Alluding to the premier’s ongoing corruption trial, Pardo assails the “criminal suspect and dictator Netanyahu” for the surprise overnight airstrikes across the Gaza Strip that scuttled the shaky ceasefire and hostage release deal between Israel and Hamas.

“The ‘peace for Netanyahu’ war has begun,” says Pardo. The “coward, charlatan and liar” is putting Israel on track to self-destruction, Pardo further charges.

“We won’t forgive and won’t forget the abandonment of the country’s defense,” says Pardo. “You, the suspect Benjamin Netanyahu, pose a clear and present danger to the nation’s security.”

He twice accuses Netanyahu of selektzia — a Holocaust-era term used to describe Germany’s distinction between Jews deemed fit for hard labor and those sent straight to the slaughter.

The Haredi draft exemption, says Pardo, is “selektzia of blood from blood.” The protracted hostage releases under the Gaza ceasefire deal, he continues, were a “disgraceful fraud that led to Judenrat-like selektzia between hostages,” a reference to Jews empowered by Nazi Germany to choose whom to send to death camps.

“The fraud, deceit and lies will be remembered forever,” says Pardo.

Former Mossad chief Tamir Pardo addresses a rally against Prime Minister Benjamin Netanyahu’s decision to fire Shin Bet chief Ronen Bar, at Habima Square in Tel Aviv on March 18, 2025. (Tomer Neuberg/Flash90)

The speeches by Pardo and Alsheich speeches are frequently broken up by jeers and chants of “traitor.”

Cohen, in his speech, asks the audience not to use the word, drawing boos.

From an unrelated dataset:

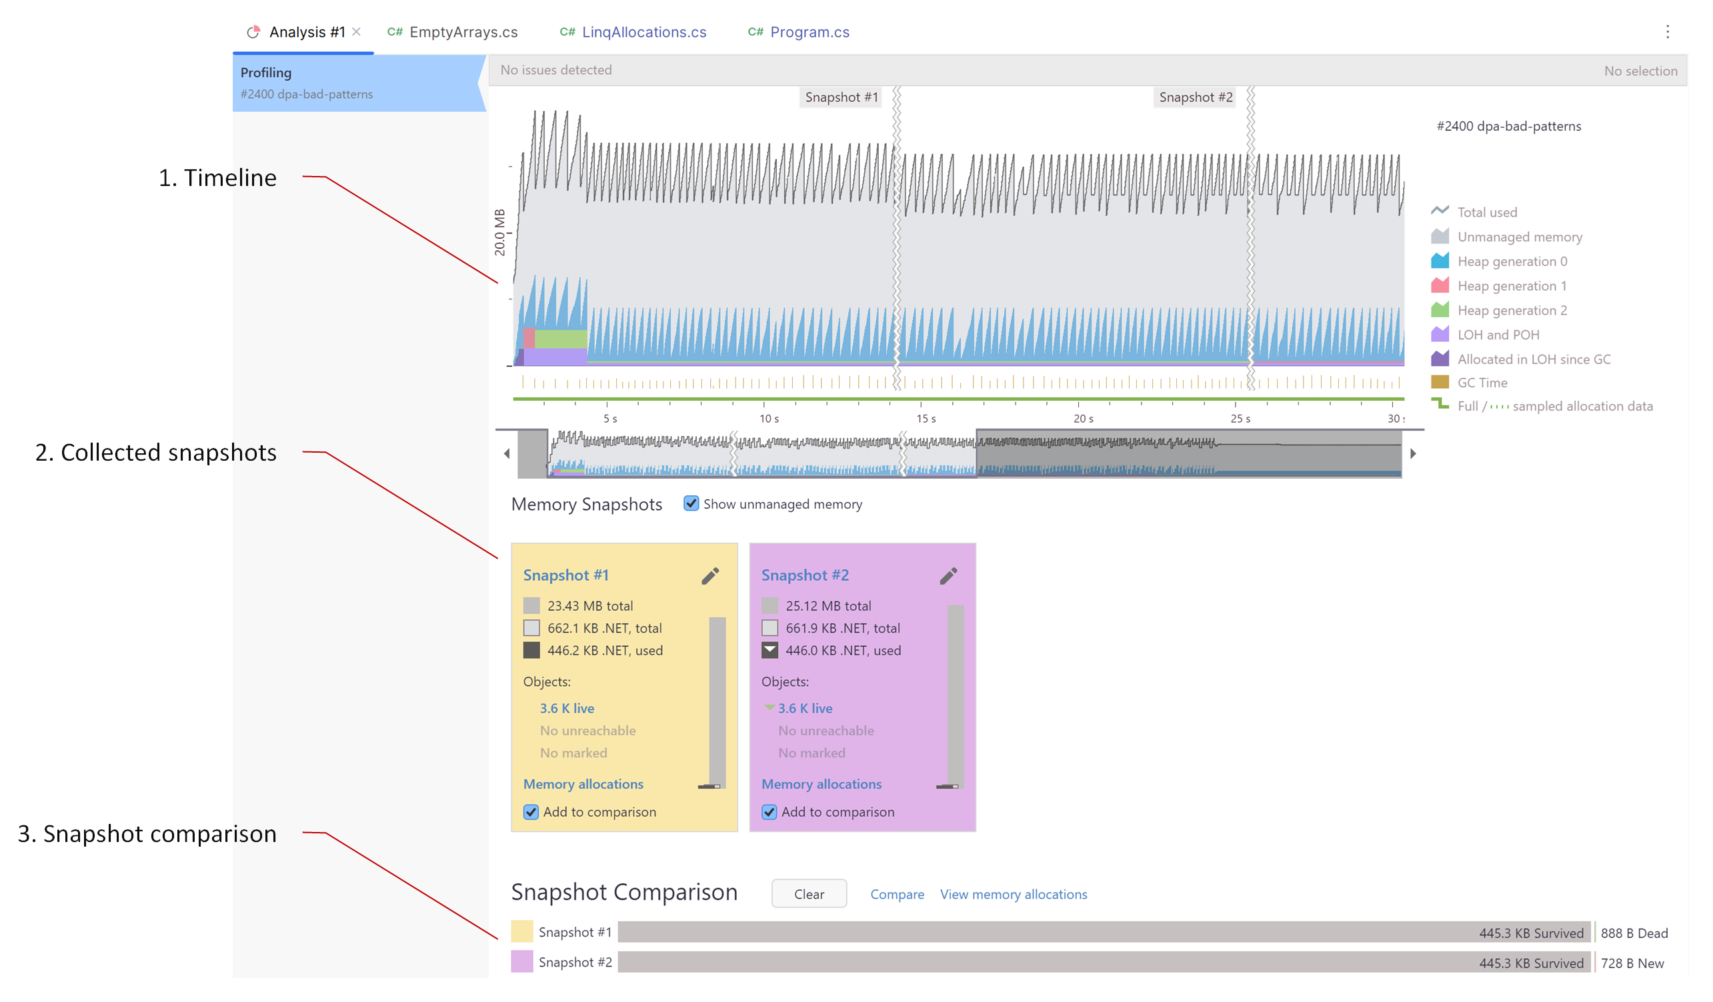
Task: Expand the live objects indicator in Snapshot #2
Action: (x=769, y=708)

Though Cohen also slams Netanyahu’s latest maneuvers, the crowd is displeased with his use of qualifying phrases.

“It’s my understanding,” he says, to annoyed murmurs from the crowd, “that the real existential threat is not Hamas and Hezbollah but those who seek to change Israel’s democratic character.”

Tibon later repeats Cohen’s request that the crowd not call Netanyahu a traitor but is no more successful than the former Shin Bet chief.

Tibon introduces both Ben Shitrit and Zangauker as models of bravery, telling the latter that “I’m a general in the military, but in your struggle to bring back Matan and the other hostages, we’re all your troops and will go where you tell us.”

As Ben Shitrit gets up to speak, the audience chants: “You’re not alone — we’re with you!” The bereaved father takes Netanyahu to task for refusing to convene a state commission of inquiry into failures leading up to the Hamas onslaught, which repeated polls have shown Israelis overwhelmingly support.

The premier, whose government is working to weaken the judiciary, claims such a committee would be skewed against him, since it would be headed by a former Supreme Court justice and its members appointed by Chief Justice Isaac Amit, who the government is boycotting.

Ben Shitrit says a state commission is vital. “How will we mend if we don’t know what we’ve broken, how will we improve if we don’t know where we’ve failed, [and] how will we heal if we don’t know what’s ailing us?”

He says the country’s priorities should be “citizens before the government, kingdom before the king, democracy before politics.”

“We’ll go back to being a model society based on the vision of the prophets of Israel, the conceivers and founders of the Zionist project,” says Ben Shitrit.

In the final speech of the evening, Zangauker urges the crowd to join the hostage families’ encampment outside the IDF’s Kirya headquarters a few blocks away, “where Netanyahu thinks he’ll run the war from.”

“You need to be with me,” she says. “If there are thousands of tents encircling the Kirya, he won’t have a choice but to end the war and bring everyone home.”

She accuses Netanyahu of violating the ceasefire agreement and renewing the war for political reasons.

Paraphrasing US President Donald Trump’s threats against Hamas if it failed to release the hostages, Zangauker says: “Netanyahu didn’t open the gates of hell on Hamas today. He opened the gates of hell on our loved ones.”